With this being a situational comedy, every little scenario that the couple runs into needs to be amped-up to the extreme by the end of that particular scene. If you’ve seen the trailers, the scene with the bacon grease and the horse is the only scene in the movie that accomplishes what the movie wants to set out and do. Every other scene never quite gets there. In fact, there is this scene near the end that involves, to not spoil anything, a cult, and the cult does something extreme during one of their meetings. Usually at that point in a script, the main characters would be accidentally involved to join this extreme act and not just be witnessing bystanders. But in this movie, they don’t have the characters go to that extreme and they just end up being witnessing bystanders.

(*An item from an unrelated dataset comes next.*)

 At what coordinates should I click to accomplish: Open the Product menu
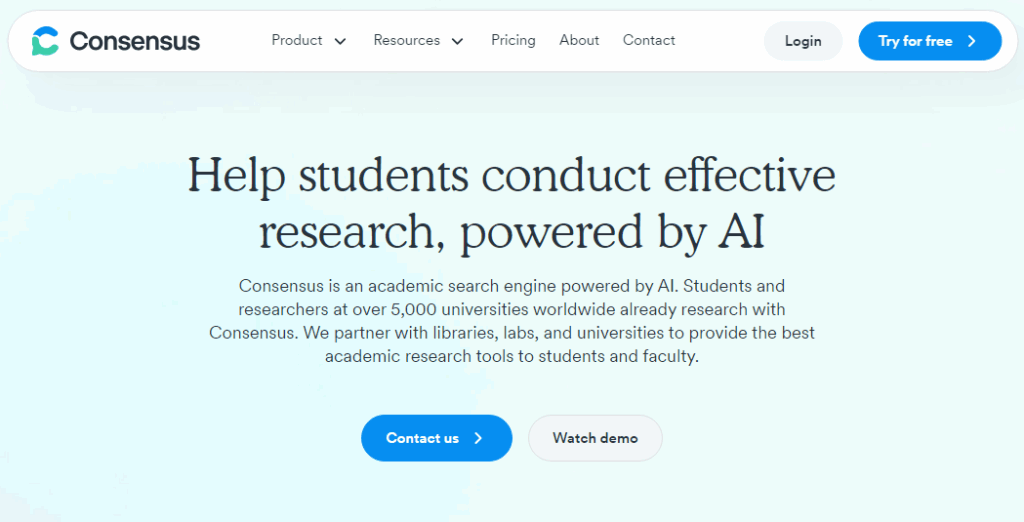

During all this playing out, I turned to my wife and asked her, “wouldn’t it have been funnier if they were directly involved in this?” And she agreed. It was quite odd. Then the scene kind of just ends and then a small eye rolling twist is revealed making the entire movie basically pointless anyway. It’s exhausting. Not as exhausting as trying to force a smile during a scene where the couple shows up late at an engagement party and makes up an over the top lie to explain where they were. And they just keep explaining, almost unnecessarily yelling to get their point across to the hosts for several minutes too long. Director Michael Showalter, mainly known for directing the wonderful ‘The Big Sick’, which also starred Mr. Nanjiani, is hardly at fault for this movie. In fact, he might be one of the only saving graces as he, with ‘The Big Sick’ and now this, shows he’s clearly an actor’s director, as Nanjiani and Rae’s chemistry is the only thing keeping this barely floating boat watchable. It’s an easy point and shoot film, the only thing he does wrong is let some of the improv scenes go on too long.

The real problem is the script. The movie was written by two guys that have written episodes of The Blindspot and The Blacklist on television. No comedies whatsoever. And that’s the only things they have written. I stopped watching both shows in their early seasons because of the contrived forced plot writing, and unfortunately they brought their half-assed skills to this movie and almost completely ruined it. I have a feeling the script was half a movie long and there were big blank pages that just said, “IMPROV, LET THE ACTORS ARGUE AND YELL RANDOM SHIT AT EACH OTHER TO FORCE AUDIENCE TO LAUGH”, secretly hoping that would tie everything together. It doesn’t. It’s amazing that Nanjiani and Rae kept their chemistry while trying to figure out what to yell at each other randomly next. There is only one scene where this works, it’s the first ten minutes of the film, and it is at the beginning right after the title card, 4 YEARS LATER, that comes up right after we see the characters do a ‘morning after, after having sex for the first time, falling in love bit.’ They cut to them arguing about every day life. And it is funny only because it is relatable arguments that all couples go through when they’ve been together for awhile. This movie could’ve been about them having those conversations for an hour and a half, retitled ‘The Real Break Up’, and that would’ve been a better movie than what we got. Once that realistic conversation scene is out of the way, it is just improv ridiculous over-the-top yelling random shit for the rest of the film because studios and storytellers thinks that what dumb audience members come to see and laugh at (unfortunately this kind of fuckery actually does sometimes work with dumb ass audiences). But for me, it just didn’t work here. At least the movie was short, but at 1 hr and 27 minutes, it still felt about half an hour too long. This film feels right at home at Netflix, its nest resting comfortably on a mediocre branch the streaming platform is known for growing. It didn’t feel theatrical at all and it is hard to believe that audiences would fly to the theaters just to experience this mediocrity.